Executing the spark app in local mode works as expected. Nevertheless, executing it in yarn client mode, KafkaRDDPartition is missing, I suppose from the executors classpath.
I tried to add the extraClassPath property to my SparkConf but it didn't change anything (Don't hit me for the hard-coded paths, it's just a test)
val conf: SparkConf = new SparkConf()
conf.set("spark.streaming.concurrentJobs", "2")
conf.set("spark.executor.extraClassPath",sparkHome + "/kafka-0.10")
conf.setAppName(classOf[KafkaSubscriber].getSimpleName)

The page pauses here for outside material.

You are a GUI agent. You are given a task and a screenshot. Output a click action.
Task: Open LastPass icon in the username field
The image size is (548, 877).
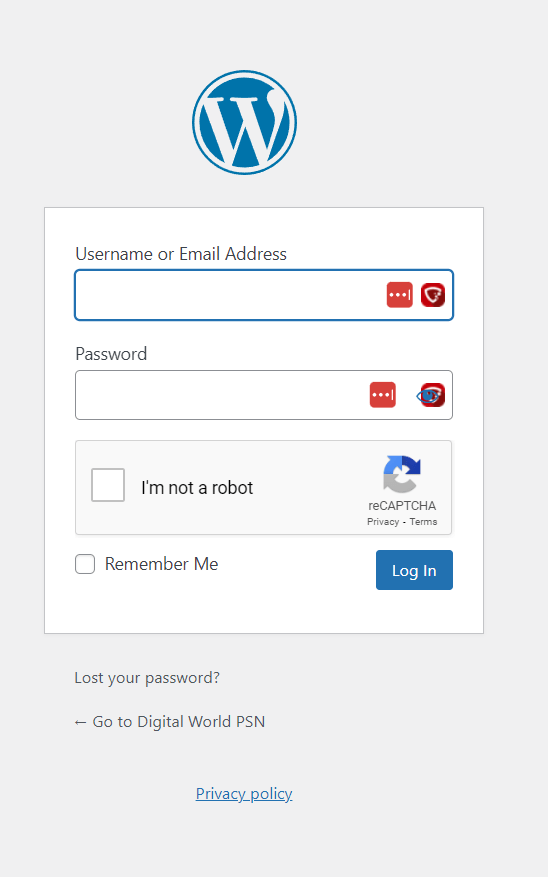point(399,295)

conf.setMaster(sparkMaster)
conf.setSparkHome(sparkHome)
Adding the jars to Spark Context before creating the SparkStreamingContext didn't change anything either
val folder: File = new File(sparkHome + "/kafka-0.10");
if (folder.exists && folder.isDirectory) {
for (f <- folder.listFiles.filter(_.isFile).toSeq) {
spark.sparkContext.addJar(f.getAbsolutePath);
}
}
I'm using a Cloudera platform with the Spark2 parcels deployed and activated accross the whole cluster, ad the Spark2 service is configured to use Kafka 0.10 by default.
Another important thing, as it's a Spring Boot app, I'm not executing my spark app with spark-submit, but executing this
java -Dloader.path=file:///etc/hadoop/conf,myApp.jar -jar myApp.jar
What am I missing?
The Spark code is like this
class KafkaSubscriber(sparkMaster: String, duration: Duration, topicSession: String, brokers: String) {
val sparkHome: String = "/opt/cloudera/parcels/SPARK2/lib/spark"
// Create Spark Conf
val conf: SparkConf = new SparkConf()
conf.set("spark.streaming.concurrentJobs", "2")

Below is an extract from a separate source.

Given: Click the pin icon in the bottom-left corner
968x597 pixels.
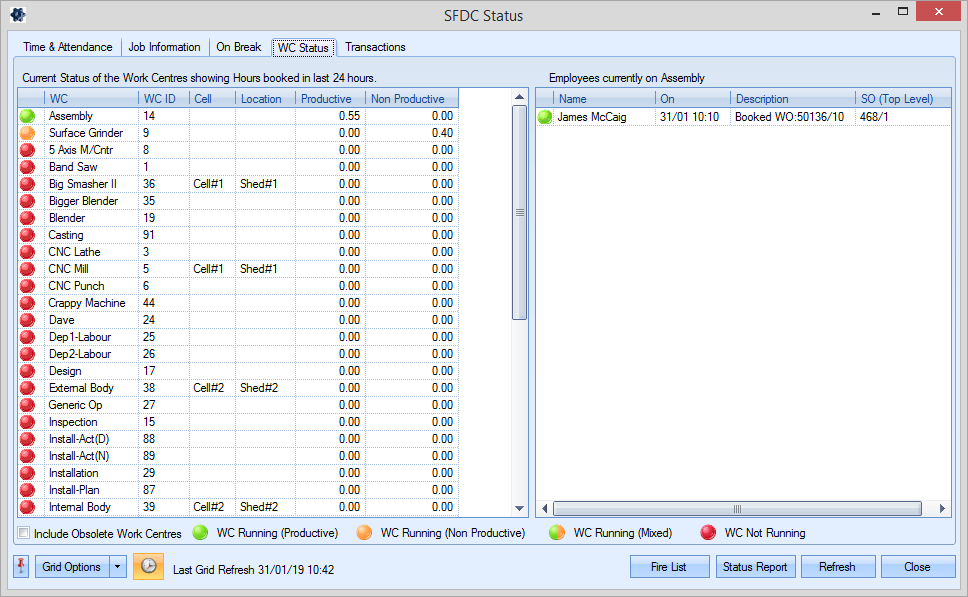Looking at the screenshot, I should point(21,567).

conf.set("spark.executor.extraClassPath",sparkHome + "/kafka-0.10")
conf.setAppName(classOf[KafkaSubscriber].getSimpleName)
conf.setMaster(sparkMaster)
conf.setSparkHome(sparkHome)
// Create Spark Session
// **********
val spark: SparkSession = SparkSession.builder()

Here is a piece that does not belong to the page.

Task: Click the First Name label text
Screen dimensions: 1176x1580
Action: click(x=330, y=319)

.appName(classOf[KafkaSubscriber].getSimpleName)
.master(sparkMaster)
.config(conf)
.getOrCreate()
// Set the Kafka dependencies
val folder: File = new File(sparkHome + "/kafka-0.10");
if (folder.exists && folder.isDirectory) {
for (f <- folder.listFiles.filter(_.isFile).toSeq) {
spark.sparkContext.addJar(f.getAbsolutePath);
}
}
// Create Spark Streaming Context
// **********
val ssc: StreamingContext = StreamingContext.getActiveOrCreate(() => new StreamingContext(spark.sparkContext, duration))
def subscribe {
// Some code here ...
// Subscribe to Kafka
// **********
val topicSetSession: Array[String] = topicSession.split(",")
val kafkaParams = Map[String, Object](
"bootstrap.servers" -> brokers,
"key.deserializer" -> classOf[StringDeserializer],
"value.deserializer" -> classOf[StringDeserializer],
"group.id" -> "KafkaSubscriber",
"auto.offset.reset" -> "latest",
"enable.auto.commit" -> (false: java.lang.Boolean))
// Get Session Stream
val rawSessionStream = KafkaUtils.createDirectStream[String, String](ssc, PreferConsistent, Subscribe[String, String](topicSetSession, kafkaParams))
// Some code here ...
}
/**
* Start the Spark ETL
*/
def startEtl {
// Start the Spark Streaming batch
ssc.start()
ssc.awaitTermination()
}
/**
* Close the spark session
*/
def close {
ssc.stop(true)
spark.close
}
And the Java part to invoke the Spark code
@Component
@Scope("singleton")
public class KafkaStreaming implements InitializingBean {
@Autowired
private KafkaSubscriber kafkaSubscriber;
@Override
public void afterPropertiesSet() throws Exception {
// Get and store the HbbTV Config
kafkaSubscriber.subscribe();
// Start Spark
kafkaSubscriber.startEtl();
}
}
Thanks for any help!